WHAT YOU NEED TO DO:
Wherever the word "accomplish" appears in a line of the records, copy that line.

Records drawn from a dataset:
--------

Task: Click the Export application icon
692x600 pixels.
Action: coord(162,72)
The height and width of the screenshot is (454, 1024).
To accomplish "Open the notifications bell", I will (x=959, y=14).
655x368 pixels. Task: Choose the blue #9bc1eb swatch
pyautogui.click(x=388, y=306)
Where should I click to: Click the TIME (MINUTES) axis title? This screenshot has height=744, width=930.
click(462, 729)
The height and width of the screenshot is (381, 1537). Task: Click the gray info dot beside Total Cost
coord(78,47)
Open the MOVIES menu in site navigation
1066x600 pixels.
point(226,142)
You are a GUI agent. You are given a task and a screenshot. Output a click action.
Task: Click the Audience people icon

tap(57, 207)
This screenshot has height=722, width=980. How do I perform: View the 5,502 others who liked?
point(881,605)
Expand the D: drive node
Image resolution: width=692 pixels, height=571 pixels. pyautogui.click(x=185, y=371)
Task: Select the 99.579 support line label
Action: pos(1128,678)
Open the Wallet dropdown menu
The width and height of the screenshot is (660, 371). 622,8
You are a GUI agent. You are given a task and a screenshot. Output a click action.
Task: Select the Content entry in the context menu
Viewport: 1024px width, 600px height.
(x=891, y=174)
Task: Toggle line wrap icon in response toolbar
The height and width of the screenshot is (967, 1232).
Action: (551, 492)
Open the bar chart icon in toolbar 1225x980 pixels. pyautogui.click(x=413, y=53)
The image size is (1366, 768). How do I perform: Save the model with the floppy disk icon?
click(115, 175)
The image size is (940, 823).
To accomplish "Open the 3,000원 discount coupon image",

--------

WRITTEN RESPONSE:
To accomplish "Open the notifications bell", I will (x=959, y=14).
To accomplish "Open the 3,000원 discount coupon image",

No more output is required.